[EXERCISE DETAILS]
Return the records exactly, please. Every line should match.

[SUPPLIED MATERIAL]
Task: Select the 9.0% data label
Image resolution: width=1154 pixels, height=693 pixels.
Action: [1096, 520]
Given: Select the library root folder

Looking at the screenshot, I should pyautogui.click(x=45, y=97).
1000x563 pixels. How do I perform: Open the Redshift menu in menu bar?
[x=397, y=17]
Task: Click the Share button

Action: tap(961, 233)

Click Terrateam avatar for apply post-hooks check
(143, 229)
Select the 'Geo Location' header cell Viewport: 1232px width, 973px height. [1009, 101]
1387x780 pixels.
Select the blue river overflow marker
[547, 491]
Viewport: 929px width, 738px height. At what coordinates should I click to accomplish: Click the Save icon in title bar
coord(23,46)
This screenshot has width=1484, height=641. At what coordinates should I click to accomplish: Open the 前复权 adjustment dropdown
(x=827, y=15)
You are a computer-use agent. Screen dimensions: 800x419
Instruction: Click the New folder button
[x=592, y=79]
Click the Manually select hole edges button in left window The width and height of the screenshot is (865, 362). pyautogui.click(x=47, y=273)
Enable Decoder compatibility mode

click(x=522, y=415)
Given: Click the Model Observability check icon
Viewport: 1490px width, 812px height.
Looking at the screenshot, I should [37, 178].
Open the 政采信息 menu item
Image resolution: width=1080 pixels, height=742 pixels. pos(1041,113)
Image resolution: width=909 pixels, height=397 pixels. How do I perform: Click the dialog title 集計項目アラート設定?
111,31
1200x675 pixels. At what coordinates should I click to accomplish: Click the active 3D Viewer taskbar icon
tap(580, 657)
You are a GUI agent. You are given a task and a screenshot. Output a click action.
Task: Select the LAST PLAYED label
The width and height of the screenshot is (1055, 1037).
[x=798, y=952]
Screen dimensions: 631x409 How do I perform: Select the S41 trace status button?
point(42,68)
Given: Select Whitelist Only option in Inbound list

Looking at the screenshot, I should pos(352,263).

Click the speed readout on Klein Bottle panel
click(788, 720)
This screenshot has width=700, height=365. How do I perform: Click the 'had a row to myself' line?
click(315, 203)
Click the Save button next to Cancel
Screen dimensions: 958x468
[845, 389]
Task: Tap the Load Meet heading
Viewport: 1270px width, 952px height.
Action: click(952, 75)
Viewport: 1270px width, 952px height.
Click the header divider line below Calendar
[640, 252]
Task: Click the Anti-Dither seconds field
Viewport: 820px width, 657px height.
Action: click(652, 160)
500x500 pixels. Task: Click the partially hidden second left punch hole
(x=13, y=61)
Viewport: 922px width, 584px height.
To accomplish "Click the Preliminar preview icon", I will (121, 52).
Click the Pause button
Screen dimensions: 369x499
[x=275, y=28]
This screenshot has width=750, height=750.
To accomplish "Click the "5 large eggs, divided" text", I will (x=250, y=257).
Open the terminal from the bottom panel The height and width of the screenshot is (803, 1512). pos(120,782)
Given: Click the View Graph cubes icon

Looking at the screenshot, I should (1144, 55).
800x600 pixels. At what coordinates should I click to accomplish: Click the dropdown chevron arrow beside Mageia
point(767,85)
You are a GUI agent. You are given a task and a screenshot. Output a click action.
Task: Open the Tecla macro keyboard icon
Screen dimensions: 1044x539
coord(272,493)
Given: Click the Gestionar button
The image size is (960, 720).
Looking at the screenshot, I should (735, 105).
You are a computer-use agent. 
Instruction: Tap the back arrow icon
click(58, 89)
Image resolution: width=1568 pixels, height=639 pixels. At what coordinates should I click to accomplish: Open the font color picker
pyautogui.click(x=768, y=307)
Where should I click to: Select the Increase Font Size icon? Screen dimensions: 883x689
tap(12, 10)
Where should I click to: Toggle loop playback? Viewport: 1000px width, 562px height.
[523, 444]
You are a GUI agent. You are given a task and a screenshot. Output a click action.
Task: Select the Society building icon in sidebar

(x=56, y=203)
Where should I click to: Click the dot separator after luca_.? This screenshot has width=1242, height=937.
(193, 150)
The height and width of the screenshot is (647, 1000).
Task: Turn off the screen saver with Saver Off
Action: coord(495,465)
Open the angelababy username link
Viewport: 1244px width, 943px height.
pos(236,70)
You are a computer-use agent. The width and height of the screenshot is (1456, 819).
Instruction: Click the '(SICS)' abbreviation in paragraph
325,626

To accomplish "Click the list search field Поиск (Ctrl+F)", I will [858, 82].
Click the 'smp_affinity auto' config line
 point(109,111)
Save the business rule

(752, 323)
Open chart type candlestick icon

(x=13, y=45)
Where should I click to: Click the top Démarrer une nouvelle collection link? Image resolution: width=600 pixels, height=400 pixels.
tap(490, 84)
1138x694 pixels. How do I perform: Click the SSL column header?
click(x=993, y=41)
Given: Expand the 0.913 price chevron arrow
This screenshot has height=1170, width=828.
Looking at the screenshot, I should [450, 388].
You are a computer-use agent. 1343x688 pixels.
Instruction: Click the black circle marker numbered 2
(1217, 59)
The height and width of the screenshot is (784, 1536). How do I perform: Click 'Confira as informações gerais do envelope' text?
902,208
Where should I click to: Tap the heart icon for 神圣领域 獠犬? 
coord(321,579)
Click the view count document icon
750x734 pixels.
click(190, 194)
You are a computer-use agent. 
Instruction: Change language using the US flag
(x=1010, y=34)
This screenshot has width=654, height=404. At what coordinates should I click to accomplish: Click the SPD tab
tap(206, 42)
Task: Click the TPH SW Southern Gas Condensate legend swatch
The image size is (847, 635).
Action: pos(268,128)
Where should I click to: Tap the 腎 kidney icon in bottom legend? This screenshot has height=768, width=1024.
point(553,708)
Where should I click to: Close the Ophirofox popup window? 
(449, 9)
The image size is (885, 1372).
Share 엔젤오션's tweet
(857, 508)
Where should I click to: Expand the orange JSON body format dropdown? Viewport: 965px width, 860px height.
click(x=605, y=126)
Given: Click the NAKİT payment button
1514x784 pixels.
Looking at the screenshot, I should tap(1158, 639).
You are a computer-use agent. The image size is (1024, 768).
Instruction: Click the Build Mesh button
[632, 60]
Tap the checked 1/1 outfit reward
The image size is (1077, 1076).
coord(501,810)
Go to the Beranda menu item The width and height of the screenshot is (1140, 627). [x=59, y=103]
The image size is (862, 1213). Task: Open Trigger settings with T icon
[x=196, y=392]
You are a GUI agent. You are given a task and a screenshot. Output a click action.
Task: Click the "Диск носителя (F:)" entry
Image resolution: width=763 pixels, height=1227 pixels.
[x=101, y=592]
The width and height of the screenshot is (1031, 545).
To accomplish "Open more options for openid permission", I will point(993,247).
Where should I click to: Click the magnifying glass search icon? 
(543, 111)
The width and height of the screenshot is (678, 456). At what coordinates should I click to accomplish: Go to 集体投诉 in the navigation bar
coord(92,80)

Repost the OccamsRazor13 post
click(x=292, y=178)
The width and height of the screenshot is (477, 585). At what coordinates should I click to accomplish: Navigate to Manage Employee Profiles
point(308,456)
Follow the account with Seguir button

[YOUR SOLUTION]
Task: Select the 9.0% data label
Image resolution: width=1154 pixels, height=693 pixels.
Action: [1096, 520]
Given: Select the library root folder

Looking at the screenshot, I should pyautogui.click(x=45, y=97).
1000x563 pixels. How do I perform: Open the Redshift menu in menu bar?
[x=397, y=17]
Task: Click the Share button

Action: tap(961, 233)

Click Terrateam avatar for apply post-hooks check
(143, 229)
Select the 'Geo Location' header cell Viewport: 1232px width, 973px height. [1009, 101]
1387x780 pixels.
Select the blue river overflow marker
[547, 491]
Viewport: 929px width, 738px height. At what coordinates should I click to accomplish: Click the Save icon in title bar
coord(23,46)
This screenshot has width=1484, height=641. At what coordinates should I click to accomplish: Open the 前复权 adjustment dropdown
(x=827, y=15)
You are a computer-use agent. Screen dimensions: 800x419
Instruction: Click the New folder button
[x=592, y=79]
Click the Manually select hole edges button in left window The width and height of the screenshot is (865, 362). pyautogui.click(x=47, y=273)
Enable Decoder compatibility mode

click(x=522, y=415)
Given: Click the Model Observability check icon
Viewport: 1490px width, 812px height.
Looking at the screenshot, I should [37, 178].
Open the 政采信息 menu item
Image resolution: width=1080 pixels, height=742 pixels. pos(1041,113)
Image resolution: width=909 pixels, height=397 pixels. How do I perform: Click the dialog title 集計項目アラート設定?
111,31
1200x675 pixels. At what coordinates should I click to accomplish: Click the active 3D Viewer taskbar icon
tap(580, 657)
You are a GUI agent. You are given a task and a screenshot. Output a click action.
Task: Select the LAST PLAYED label
The width and height of the screenshot is (1055, 1037).
[x=798, y=952]
Screen dimensions: 631x409 How do I perform: Select the S41 trace status button?
point(42,68)
Given: Select Whitelist Only option in Inbound list

Looking at the screenshot, I should pos(352,263).

Click the speed readout on Klein Bottle panel
click(788, 720)
This screenshot has width=700, height=365. How do I perform: Click the 'had a row to myself' line?
click(315, 203)
Click the Save button next to Cancel
Screen dimensions: 958x468
[845, 389]
Task: Tap the Load Meet heading
Viewport: 1270px width, 952px height.
Action: click(952, 75)
Viewport: 1270px width, 952px height.
Click the header divider line below Calendar
[640, 252]
Task: Click the Anti-Dither seconds field
Viewport: 820px width, 657px height.
Action: click(652, 160)
500x500 pixels. Task: Click the partially hidden second left punch hole
(x=13, y=61)
Viewport: 922px width, 584px height.
To accomplish "Click the Preliminar preview icon", I will (121, 52).
Click the Pause button
Screen dimensions: 369x499
[x=275, y=28]
This screenshot has width=750, height=750.
To accomplish "Click the "5 large eggs, divided" text", I will (x=250, y=257).
Open the terminal from the bottom panel The height and width of the screenshot is (803, 1512). pos(120,782)
Given: Click the View Graph cubes icon

Looking at the screenshot, I should (1144, 55).
800x600 pixels. At what coordinates should I click to accomplish: Click the dropdown chevron arrow beside Mageia
point(767,85)
You are a GUI agent. You are given a task and a screenshot. Output a click action.
Task: Open the Tecla macro keyboard icon
Screen dimensions: 1044x539
coord(272,493)
Given: Click the Gestionar button
The image size is (960, 720).
Looking at the screenshot, I should (735, 105).
You are a computer-use agent. 
Instruction: Tap the back arrow icon
click(58, 89)
Image resolution: width=1568 pixels, height=639 pixels. At what coordinates should I click to accomplish: Open the font color picker
pyautogui.click(x=768, y=307)
Where should I click to: Select the Increase Font Size icon? Screen dimensions: 883x689
tap(12, 10)
Where should I click to: Toggle loop playback? Viewport: 1000px width, 562px height.
[523, 444]
You are a GUI agent. You are given a task and a screenshot. Output a click action.
Task: Select the Society building icon in sidebar

(x=56, y=203)
Where should I click to: Click the dot separator after luca_.? This screenshot has width=1242, height=937.
(193, 150)
The height and width of the screenshot is (647, 1000).
Task: Turn off the screen saver with Saver Off
Action: coord(495,465)
Open the angelababy username link
Viewport: 1244px width, 943px height.
pos(236,70)
You are a computer-use agent. The width and height of the screenshot is (1456, 819).
Instruction: Click the '(SICS)' abbreviation in paragraph
325,626

To accomplish "Click the list search field Поиск (Ctrl+F)", I will [858, 82].
Click the 'smp_affinity auto' config line
 point(109,111)
Save the business rule

(752, 323)
Open chart type candlestick icon

(x=13, y=45)
Where should I click to: Click the top Démarrer une nouvelle collection link? Image resolution: width=600 pixels, height=400 pixels.
tap(490, 84)
1138x694 pixels. How do I perform: Click the SSL column header?
click(x=993, y=41)
Given: Expand the 0.913 price chevron arrow
This screenshot has height=1170, width=828.
Looking at the screenshot, I should [450, 388].
You are a computer-use agent. 1343x688 pixels.
Instruction: Click the black circle marker numbered 2
(1217, 59)
The height and width of the screenshot is (784, 1536). How do I perform: Click 'Confira as informações gerais do envelope' text?
902,208
Where should I click to: Tap the heart icon for 神圣领域 獠犬? 
coord(321,579)
Click the view count document icon
750x734 pixels.
click(190, 194)
You are a computer-use agent. 
Instruction: Change language using the US flag
(x=1010, y=34)
This screenshot has width=654, height=404. At what coordinates should I click to accomplish: Click the SPD tab
tap(206, 42)
Task: Click the TPH SW Southern Gas Condensate legend swatch
The image size is (847, 635).
Action: pos(268,128)
Where should I click to: Tap the 腎 kidney icon in bottom legend? This screenshot has height=768, width=1024.
point(553,708)
Where should I click to: Close the Ophirofox popup window? 
(449, 9)
The image size is (885, 1372).
Share 엔젤오션's tweet
(857, 508)
Where should I click to: Expand the orange JSON body format dropdown? Viewport: 965px width, 860px height.
click(x=605, y=126)
Given: Click the NAKİT payment button
1514x784 pixels.
Looking at the screenshot, I should tap(1158, 639).
You are a computer-use agent. The image size is (1024, 768).
Instruction: Click the Build Mesh button
[632, 60]
Tap the checked 1/1 outfit reward
The image size is (1077, 1076).
coord(501,810)
Go to the Beranda menu item The width and height of the screenshot is (1140, 627). [x=59, y=103]
The image size is (862, 1213). Task: Open Trigger settings with T icon
[x=196, y=392]
You are a GUI agent. You are given a task and a screenshot. Output a click action.
Task: Click the "Диск носителя (F:)" entry
Image resolution: width=763 pixels, height=1227 pixels.
[x=101, y=592]
The width and height of the screenshot is (1031, 545).
To accomplish "Open more options for openid permission", I will point(993,247).
Where should I click to: Click the magnifying glass search icon? 
(543, 111)
The width and height of the screenshot is (678, 456). At what coordinates should I click to accomplish: Go to 集体投诉 in the navigation bar
coord(92,80)

Repost the OccamsRazor13 post
click(x=292, y=178)
The width and height of the screenshot is (477, 585). At what coordinates should I click to accomplish: Navigate to Manage Employee Profiles
point(308,456)
Follow the account with Seguir button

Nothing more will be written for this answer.